It’s pretty rare that we get new techniques in construction. In fact, the last major one came in the 19th century, when steel replaced iron framing and birthed the modern skyscraper. Today, there’s a new technique that has the potential to change the way we look at buildings, and transform our cities.
Picture this: a skyscraper made of wood, made out cross-laminated timber, or CLT. Justin Davidson, architecture critic for the New York Magazine, wrote about these buildings in his article, “Imagining a Wooden Skyline.” He talked to Marketplace host Lizzie O'Leary about how CLT works and why it may be an ideal alternative to steel. Below is a transcript that was edited for clarity and brevity.
Justin Davidson: It's really about taking relatively small units of wood when they're sawn boards, but you're then gluing them together into these massive units. So the general term for this is mass timber. Mass timber has two basic components: one is CLT, cross laminated timber, which is these huge boards essentially made up of smaller boards.
Lizzie O'Leary: How big are we talking about?
Davidson: They could be eight to 12 inches thick. So that's a thick piece of super plywood — 10 feet wide, 40 feet long, so one of those would give you a lane of a bowling alley.
O'Leary: So you take those and then, you use the phrase in here, it's almost like a really kind of high tech Amish barn raising.
Davidson: The great advantage to it is that you can manipulate it in a factory using a computer controlled milling and do all the openings that you need, cut out the windows, cut channels and pre-designed and then pre-manufacture these units that can then be quickly assembled on site. This is a simplified way of putting it, but you're essentially clipping it together like a kit.
O'Leary: You came here to our office on Third Avenue in New York City walking through a canyon of steel and glass buildings. Why build out of wood when you could do it that way?
Davidson: So one reason is environmental. So essentially for a ton of steel, you are producing something like a ton and a half of carbon. For a ton of wood, you are warehousing carbon, so the difference in carbon emissions is actually much bigger.
O'Leary: And the cutting down of trees?
Davidson: You're not cutting old growth forest, you're not deforesting the Amazon. These are managed forest, so you're planting the trees, you're letting them grow 10, 15 years and then you harvest them.

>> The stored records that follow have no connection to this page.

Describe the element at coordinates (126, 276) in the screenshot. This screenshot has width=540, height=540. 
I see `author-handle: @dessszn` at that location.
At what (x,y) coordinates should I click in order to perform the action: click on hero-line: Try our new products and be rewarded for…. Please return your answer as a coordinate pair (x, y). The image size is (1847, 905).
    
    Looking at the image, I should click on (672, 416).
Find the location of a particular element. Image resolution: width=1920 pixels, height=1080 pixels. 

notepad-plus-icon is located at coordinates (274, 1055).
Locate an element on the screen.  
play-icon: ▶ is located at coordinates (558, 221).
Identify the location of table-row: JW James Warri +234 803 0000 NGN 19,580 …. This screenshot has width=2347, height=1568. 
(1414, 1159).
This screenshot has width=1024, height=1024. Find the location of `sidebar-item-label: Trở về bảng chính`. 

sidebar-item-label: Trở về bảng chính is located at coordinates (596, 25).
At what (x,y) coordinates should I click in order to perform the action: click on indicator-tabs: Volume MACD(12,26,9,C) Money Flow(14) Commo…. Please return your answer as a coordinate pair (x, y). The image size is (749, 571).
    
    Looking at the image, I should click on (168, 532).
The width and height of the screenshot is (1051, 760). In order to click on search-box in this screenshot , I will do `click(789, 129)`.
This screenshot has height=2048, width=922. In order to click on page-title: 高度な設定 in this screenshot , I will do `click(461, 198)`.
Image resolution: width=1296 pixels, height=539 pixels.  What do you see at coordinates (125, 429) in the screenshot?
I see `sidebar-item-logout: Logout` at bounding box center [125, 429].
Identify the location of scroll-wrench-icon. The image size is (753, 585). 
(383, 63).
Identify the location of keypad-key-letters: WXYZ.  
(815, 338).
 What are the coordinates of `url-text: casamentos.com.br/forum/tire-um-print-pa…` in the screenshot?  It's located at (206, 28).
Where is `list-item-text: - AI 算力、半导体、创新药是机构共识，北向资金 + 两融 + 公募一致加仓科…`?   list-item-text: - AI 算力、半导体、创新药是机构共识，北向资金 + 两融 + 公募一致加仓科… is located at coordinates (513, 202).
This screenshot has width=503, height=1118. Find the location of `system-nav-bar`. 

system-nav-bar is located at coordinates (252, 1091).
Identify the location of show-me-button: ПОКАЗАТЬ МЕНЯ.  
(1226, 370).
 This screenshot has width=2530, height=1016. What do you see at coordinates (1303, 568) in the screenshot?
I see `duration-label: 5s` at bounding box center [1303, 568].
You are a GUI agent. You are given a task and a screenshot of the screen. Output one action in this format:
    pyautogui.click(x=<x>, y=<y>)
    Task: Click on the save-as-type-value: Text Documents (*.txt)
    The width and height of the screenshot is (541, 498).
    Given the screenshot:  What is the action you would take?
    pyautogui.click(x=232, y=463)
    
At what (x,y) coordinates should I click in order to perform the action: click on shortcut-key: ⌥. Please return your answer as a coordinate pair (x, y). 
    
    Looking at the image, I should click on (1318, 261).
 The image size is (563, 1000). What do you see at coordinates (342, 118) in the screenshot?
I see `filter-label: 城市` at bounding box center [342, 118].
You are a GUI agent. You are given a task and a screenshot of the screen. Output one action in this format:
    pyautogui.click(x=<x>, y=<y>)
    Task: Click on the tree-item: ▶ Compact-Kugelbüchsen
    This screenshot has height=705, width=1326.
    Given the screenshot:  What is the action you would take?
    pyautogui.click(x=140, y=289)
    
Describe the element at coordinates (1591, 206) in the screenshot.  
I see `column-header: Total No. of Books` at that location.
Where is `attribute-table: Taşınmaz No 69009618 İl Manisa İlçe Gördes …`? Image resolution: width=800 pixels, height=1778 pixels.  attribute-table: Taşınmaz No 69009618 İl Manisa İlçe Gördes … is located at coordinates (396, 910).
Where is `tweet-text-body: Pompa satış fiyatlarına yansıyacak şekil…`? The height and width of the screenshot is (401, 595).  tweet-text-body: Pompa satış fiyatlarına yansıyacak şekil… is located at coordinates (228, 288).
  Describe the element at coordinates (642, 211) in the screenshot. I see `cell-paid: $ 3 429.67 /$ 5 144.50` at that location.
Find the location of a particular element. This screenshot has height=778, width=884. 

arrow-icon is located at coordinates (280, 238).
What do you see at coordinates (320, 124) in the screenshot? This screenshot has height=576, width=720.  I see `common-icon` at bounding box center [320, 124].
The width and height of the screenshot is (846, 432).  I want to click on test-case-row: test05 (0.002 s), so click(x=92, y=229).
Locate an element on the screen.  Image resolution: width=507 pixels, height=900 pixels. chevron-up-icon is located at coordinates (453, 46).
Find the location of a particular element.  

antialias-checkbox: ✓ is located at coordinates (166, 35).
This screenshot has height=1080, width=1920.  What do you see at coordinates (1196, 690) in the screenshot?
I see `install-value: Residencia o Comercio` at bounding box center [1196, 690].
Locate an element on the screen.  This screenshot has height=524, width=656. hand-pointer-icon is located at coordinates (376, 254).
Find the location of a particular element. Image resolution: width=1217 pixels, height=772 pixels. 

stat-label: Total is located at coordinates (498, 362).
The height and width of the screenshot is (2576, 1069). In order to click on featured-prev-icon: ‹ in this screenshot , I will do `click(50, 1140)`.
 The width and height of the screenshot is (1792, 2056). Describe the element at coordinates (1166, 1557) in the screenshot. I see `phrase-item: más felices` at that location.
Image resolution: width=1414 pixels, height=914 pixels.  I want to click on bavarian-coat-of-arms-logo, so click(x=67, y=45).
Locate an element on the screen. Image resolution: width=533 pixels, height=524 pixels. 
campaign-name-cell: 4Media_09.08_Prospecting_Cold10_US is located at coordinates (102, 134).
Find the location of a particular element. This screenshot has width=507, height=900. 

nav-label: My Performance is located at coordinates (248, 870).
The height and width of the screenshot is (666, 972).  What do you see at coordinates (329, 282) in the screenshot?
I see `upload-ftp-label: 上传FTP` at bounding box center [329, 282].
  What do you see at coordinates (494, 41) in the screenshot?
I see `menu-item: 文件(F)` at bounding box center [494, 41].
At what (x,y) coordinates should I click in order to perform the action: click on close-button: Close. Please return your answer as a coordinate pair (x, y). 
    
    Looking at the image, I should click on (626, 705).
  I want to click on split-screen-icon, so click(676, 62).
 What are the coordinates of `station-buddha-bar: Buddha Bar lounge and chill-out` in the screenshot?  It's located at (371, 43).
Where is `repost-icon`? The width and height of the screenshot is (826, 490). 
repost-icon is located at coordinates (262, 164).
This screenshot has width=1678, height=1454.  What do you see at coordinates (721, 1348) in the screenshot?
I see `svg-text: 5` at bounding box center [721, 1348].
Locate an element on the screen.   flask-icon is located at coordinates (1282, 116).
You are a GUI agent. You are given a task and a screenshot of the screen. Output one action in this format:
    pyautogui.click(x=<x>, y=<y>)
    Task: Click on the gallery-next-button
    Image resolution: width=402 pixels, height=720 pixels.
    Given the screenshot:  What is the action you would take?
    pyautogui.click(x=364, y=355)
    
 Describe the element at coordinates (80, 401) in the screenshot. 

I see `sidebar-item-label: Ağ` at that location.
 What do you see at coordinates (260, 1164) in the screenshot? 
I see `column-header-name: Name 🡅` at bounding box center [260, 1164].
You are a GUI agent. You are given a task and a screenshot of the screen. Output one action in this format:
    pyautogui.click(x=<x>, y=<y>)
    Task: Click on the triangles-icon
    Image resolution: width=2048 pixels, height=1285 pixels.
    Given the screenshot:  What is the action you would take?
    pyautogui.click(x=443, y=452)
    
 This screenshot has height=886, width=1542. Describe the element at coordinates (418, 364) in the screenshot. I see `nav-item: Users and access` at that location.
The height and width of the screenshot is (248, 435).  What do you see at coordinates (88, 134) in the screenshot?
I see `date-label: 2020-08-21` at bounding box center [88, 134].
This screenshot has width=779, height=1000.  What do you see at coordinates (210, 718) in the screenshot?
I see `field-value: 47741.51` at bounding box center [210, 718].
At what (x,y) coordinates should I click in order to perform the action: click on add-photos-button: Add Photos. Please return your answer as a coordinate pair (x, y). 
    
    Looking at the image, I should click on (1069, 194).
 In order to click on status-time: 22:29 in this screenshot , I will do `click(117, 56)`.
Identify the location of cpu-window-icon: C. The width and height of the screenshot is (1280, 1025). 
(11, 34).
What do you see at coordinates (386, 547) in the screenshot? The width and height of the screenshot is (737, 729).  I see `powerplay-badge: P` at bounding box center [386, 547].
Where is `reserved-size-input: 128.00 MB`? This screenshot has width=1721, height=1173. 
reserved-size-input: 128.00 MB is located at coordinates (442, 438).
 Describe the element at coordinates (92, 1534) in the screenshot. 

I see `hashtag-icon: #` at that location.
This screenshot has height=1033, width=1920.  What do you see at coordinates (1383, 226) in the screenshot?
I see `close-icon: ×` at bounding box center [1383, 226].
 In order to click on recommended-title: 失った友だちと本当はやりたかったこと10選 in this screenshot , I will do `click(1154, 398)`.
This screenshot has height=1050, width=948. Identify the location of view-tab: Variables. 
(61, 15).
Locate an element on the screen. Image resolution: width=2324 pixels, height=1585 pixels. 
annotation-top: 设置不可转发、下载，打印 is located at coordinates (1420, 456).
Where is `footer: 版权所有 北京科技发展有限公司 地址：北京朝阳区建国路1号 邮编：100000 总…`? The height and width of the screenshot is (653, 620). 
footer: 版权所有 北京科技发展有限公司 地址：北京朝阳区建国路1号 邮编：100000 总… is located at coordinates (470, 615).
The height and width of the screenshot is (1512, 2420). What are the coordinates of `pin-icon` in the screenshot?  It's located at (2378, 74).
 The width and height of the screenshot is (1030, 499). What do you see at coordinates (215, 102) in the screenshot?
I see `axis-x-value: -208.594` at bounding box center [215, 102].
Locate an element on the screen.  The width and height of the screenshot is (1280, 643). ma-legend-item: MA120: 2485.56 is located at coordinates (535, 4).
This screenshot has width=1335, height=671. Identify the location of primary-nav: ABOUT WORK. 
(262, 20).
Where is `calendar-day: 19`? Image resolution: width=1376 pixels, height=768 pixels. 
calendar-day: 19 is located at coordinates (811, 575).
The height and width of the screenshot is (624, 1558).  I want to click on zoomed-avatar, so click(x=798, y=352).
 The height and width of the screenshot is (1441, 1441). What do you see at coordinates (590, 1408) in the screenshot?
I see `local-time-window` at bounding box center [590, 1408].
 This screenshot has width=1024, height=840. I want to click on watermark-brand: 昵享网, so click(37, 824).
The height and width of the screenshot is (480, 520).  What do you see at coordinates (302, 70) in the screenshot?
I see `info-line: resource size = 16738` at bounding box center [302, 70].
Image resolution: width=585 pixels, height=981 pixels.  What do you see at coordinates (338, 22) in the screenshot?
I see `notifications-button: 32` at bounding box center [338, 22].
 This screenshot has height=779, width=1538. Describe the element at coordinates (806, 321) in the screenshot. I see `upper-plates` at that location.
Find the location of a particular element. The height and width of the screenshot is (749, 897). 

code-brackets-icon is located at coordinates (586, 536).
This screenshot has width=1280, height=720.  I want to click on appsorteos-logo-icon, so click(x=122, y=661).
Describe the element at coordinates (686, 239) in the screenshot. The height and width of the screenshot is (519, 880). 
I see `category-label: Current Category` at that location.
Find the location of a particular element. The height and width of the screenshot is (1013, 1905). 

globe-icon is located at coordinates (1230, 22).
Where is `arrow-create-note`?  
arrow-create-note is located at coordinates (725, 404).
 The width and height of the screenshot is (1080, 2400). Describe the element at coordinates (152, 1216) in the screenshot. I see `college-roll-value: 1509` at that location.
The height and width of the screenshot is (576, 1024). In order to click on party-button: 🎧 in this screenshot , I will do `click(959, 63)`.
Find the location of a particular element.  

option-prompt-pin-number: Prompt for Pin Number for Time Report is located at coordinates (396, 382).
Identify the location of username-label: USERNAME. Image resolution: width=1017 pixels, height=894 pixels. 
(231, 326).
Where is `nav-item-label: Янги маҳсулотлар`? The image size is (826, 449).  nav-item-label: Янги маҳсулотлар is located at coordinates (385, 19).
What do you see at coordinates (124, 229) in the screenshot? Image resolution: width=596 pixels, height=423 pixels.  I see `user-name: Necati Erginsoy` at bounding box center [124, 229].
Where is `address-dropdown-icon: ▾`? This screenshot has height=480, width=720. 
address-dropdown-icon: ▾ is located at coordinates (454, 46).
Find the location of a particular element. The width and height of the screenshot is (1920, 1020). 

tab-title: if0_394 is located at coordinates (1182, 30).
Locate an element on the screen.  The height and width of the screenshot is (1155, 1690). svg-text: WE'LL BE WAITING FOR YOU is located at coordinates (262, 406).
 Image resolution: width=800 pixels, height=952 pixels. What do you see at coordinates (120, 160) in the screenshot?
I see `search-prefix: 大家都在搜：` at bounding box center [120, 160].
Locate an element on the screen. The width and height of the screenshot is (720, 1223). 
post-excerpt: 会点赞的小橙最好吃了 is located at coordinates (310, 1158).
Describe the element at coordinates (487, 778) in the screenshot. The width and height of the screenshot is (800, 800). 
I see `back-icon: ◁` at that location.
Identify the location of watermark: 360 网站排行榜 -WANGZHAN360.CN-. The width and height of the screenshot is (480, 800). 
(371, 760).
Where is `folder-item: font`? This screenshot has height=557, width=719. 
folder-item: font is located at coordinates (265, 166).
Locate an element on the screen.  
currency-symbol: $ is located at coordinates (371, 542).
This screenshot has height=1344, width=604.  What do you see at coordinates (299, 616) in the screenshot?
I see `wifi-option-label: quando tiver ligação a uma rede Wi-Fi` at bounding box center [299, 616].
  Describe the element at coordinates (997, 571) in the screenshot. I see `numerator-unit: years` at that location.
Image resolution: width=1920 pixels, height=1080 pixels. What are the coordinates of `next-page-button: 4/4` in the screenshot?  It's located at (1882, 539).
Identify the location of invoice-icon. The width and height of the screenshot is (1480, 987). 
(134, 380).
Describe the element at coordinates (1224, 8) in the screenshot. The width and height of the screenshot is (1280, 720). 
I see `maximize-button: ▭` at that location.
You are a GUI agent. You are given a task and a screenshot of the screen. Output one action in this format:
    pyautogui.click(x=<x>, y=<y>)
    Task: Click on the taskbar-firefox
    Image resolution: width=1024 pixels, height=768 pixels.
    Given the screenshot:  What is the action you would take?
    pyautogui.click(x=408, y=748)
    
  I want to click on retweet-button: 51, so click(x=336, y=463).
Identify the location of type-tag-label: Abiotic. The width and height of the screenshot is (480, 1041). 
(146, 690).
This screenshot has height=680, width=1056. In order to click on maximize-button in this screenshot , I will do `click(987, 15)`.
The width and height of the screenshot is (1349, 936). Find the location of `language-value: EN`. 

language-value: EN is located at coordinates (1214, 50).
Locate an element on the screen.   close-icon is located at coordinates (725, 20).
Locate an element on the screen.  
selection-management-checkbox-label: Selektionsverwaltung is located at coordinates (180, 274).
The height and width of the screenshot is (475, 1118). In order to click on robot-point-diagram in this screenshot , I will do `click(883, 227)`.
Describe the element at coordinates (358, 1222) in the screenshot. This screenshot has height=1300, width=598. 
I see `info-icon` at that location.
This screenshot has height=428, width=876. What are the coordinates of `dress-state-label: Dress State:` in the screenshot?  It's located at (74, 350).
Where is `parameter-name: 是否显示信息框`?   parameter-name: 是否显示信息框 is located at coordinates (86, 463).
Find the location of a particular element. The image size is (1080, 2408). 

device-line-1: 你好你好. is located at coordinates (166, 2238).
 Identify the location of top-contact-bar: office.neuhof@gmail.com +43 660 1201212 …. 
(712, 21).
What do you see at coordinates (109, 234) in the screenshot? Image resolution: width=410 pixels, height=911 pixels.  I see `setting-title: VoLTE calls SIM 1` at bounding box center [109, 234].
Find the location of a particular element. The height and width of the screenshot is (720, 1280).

And actually one theory is that essentially this is self-sustaining and self capitalizing because if there's a demand for construction grade wood in the United States and in Europe and around the world, what you're doing is pumping money into the forestry business.
O'Leary: One thing that immediately jumps into my mind, and you mentioned this in your piece, is there was a time in America certainly around the turn of the century where we built everything out of wood and cities like San Francisco went up in flames.
Davidson: So if you think about making a fire in your fireplace you don't put a great big log on the fireplace and then hold a match to it. What you do is you build up the fire using smaller kindling. So essentially CLT is like that big log. It will burn, as well every other material, but it will burn slowly and in a predictable way, essentially giving residents time to escape and firefighters time to respond. And they've done a lot of tests with this. I mean this is a well-tested material. Tested for earthquakes. It has a fire resistance that's equivalent to concrete and steel.
O'Leary: What's the biggest barrier to this becoming widespread?
Davidson: Habit. I mean, the construction industry is very routinized. So when you're talking about changing the way you do it, there's a startup cost that's significant. But you also have to kind of vertically integrate the whole thing so that you are bringing the logs or the boards into a manufacturing center that is going to put in raw lumber in one end, maybe even just like tree trunks, and produce building components out the other.